The discovery of the remains of hundreds of indigenous children who died at a B.C. residential school were on the mind of Langley Superintendent of School Gord Stewart as Anti-Racism Awareness week wrapped up on Friday, May 28.
“At the end of this week, our Canadian society was reminded of the reality of racism in our history and present day,” Stewart wrote in a letter that went out to staff, parents, and guardians.
“Yesterday, Tk’emlúps te Secwe̓ pemc First Nation in Kamloops, B.C. announced the discovery of remains of more than 215 children buried at the site of what was once a residential school,” Stewart wrote. “As a district, we are horrified. We acknowledge this atrocity as a shameful part of our shared history. We recognize this news is devastating to Indigenous members of our community, causing pain, and a wide range of emotions. This tragedy is far reaching and is also impacting non-Indigenous members of our community.”

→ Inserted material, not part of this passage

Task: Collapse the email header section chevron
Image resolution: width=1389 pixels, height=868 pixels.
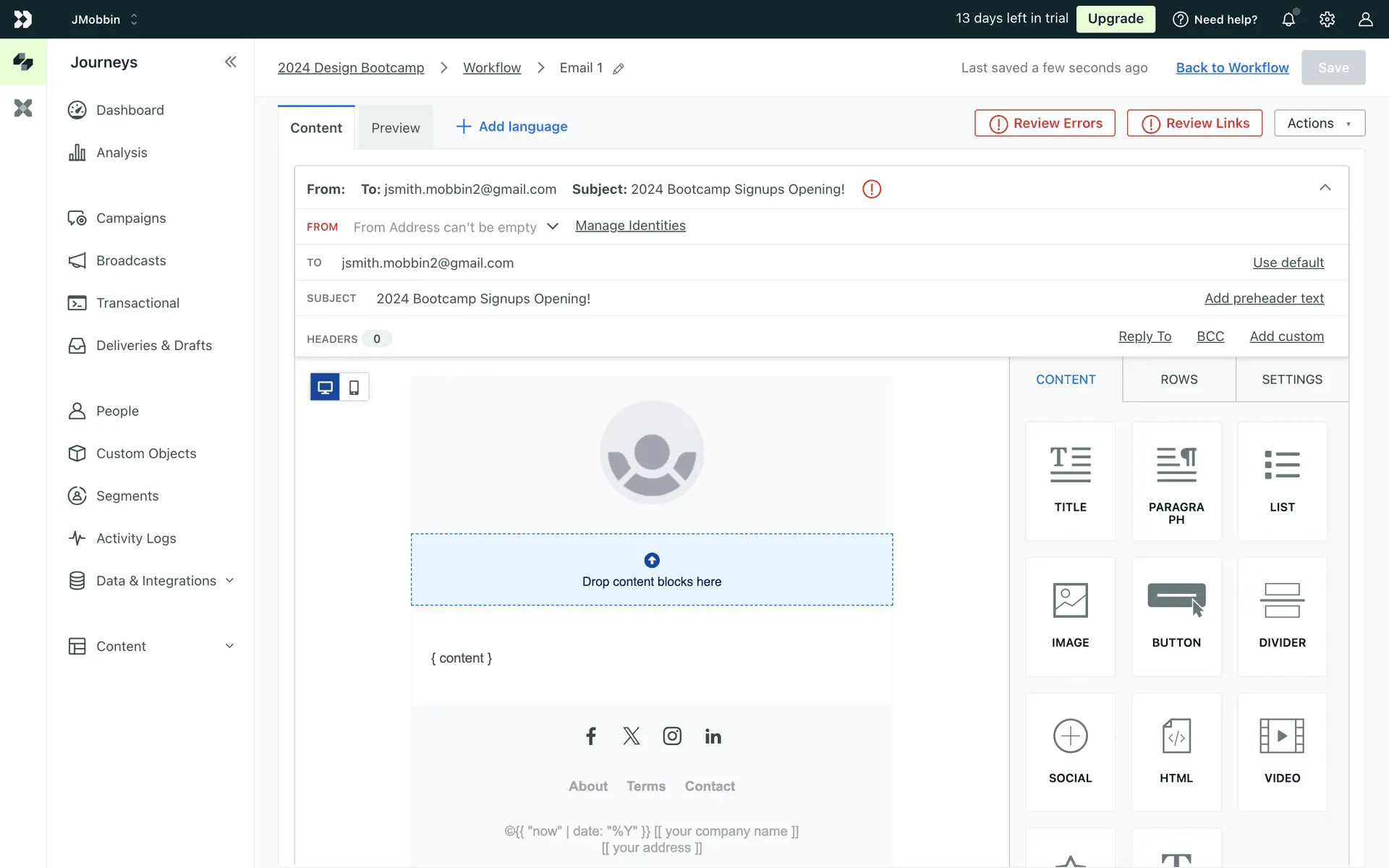Action: [x=1325, y=188]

Stewart also noted that this week Indigenous Edmonton Oilers player Ethan Bear took a stand against racism after receiving hurtful messages on social media, sparking an #IStandWithEthan movement online.
“In our school district, staff and students showed their solidarity by wearing jerseys with his name on it. As a district, we seek to listen, learn and support those who have been impacted by racism in our community.”
The stories combine to remind that as a society we have more to do, said Stewart.
As Anti-Racism Awareness week ends, National Indigenous History Month is about to begin in June, and National Indigenous Peoples Day is June 21.
“As part of our district’s Truth and Reconciliation journey and Anti-Racism commitment, we encourage everyone to do your own learning and recommend families connect with your children and engage in conversations,” Stewart said.